*CONSIGNE*. Recopiez fidèlement le passage de l'article sur les estampes de Dông Hô, de « Situé à une » à « spécifique de fabrication. ».

*ARTICLE*.

Un artisanat qui révèle l'âme du Vietnam

Situé à une quarantaine de kilomètres de Hanoi, le village de Dông Hô est bien connu pour son métier de fabrication d'estampes populaires, qui remonte au XVIe siècle. Plongez dans l'univers de ces artisans !

Photo : Ngoc Lam/CVN

Dông Hô est un ancien village tranquille au bord de la rivière Duông. Appelé autrefois village de Mái, il fait partie aujourd’hui de la commune de Song Hô, district de Thuân Thành, province de Bac Ninh. Ses estampes sont célèbres pour leurs couleurs vives et leur beauté unique, de même que pour leur procédé spécifique de fabrication.

La technique s'est transmise de génération en génération. Les planches de bois sont gravées au ciseau dans des essences différentes selon le résultat recherché. Les estampes sont produites suivant un processus rigoureux nécessitant cinq séances de gravures, et cinq planches chacune d'une couleur différente. Les artisans impriment ces images sur du papier traditionnel , avec des couleurs confectionnées à partir de pigments naturels.

Photo : Ngoc Lam/CVN

En plus de 500 ans d'existence, les imageries populaires de Dông Hô se sont taillées une place de choix dans l'art traditionnel vietnamien. Les thèmes principaux sont les vœux de bonne chance, les personnages historiques, les activités quotidiennes et des allégories traditionnelles. Inspirées de la vie quotidienne, en particulier à la campagne, ces peintures ne servent pas seulement à la décoration des maisons. Chacune véhicule aussi un message, une leçon sur l'art de vivre, les valeurs morales, voire des critiques de la société féodale ancienne.

*SECTION DE DONNÉES*.
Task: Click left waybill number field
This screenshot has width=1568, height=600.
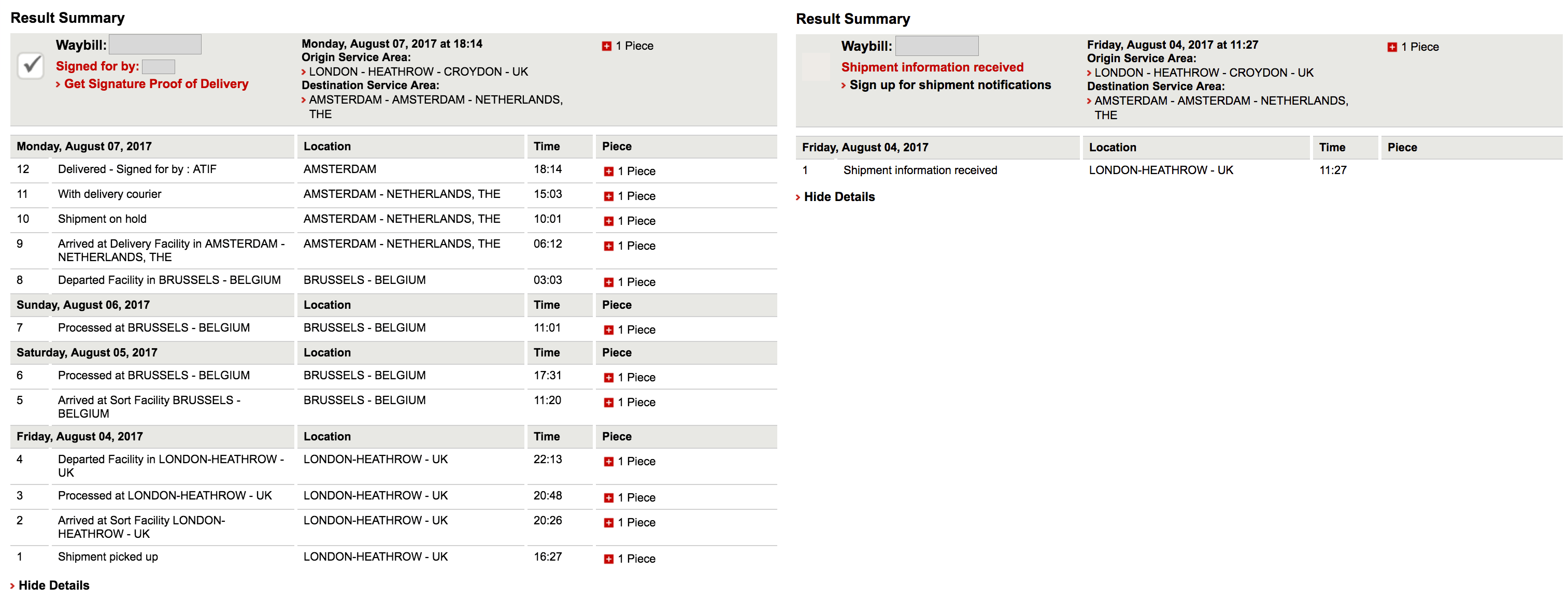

*RÉPONSE RÉDIGÉE*.
Situé à une quarantaine de kilomètres de Hanoi, le village de Dông Hô est bien connu pour son métier de fabrication d'estampes populaires, qui remonte au XVIe siècle. Plongez dans l'univers de ces artisans !

Photo : Ngoc Lam/CVN

Dông Hô est un ancien village tranquille au bord de la rivière Duông. Appelé autrefois village de Mái, il fait partie aujourd’hui de la commune de Song Hô, district de Thuân Thành, province de Bac Ninh. Ses estampes sont célèbres pour leurs couleurs vives et leur beauté unique, de même que pour leur procédé spécifique de fabrication.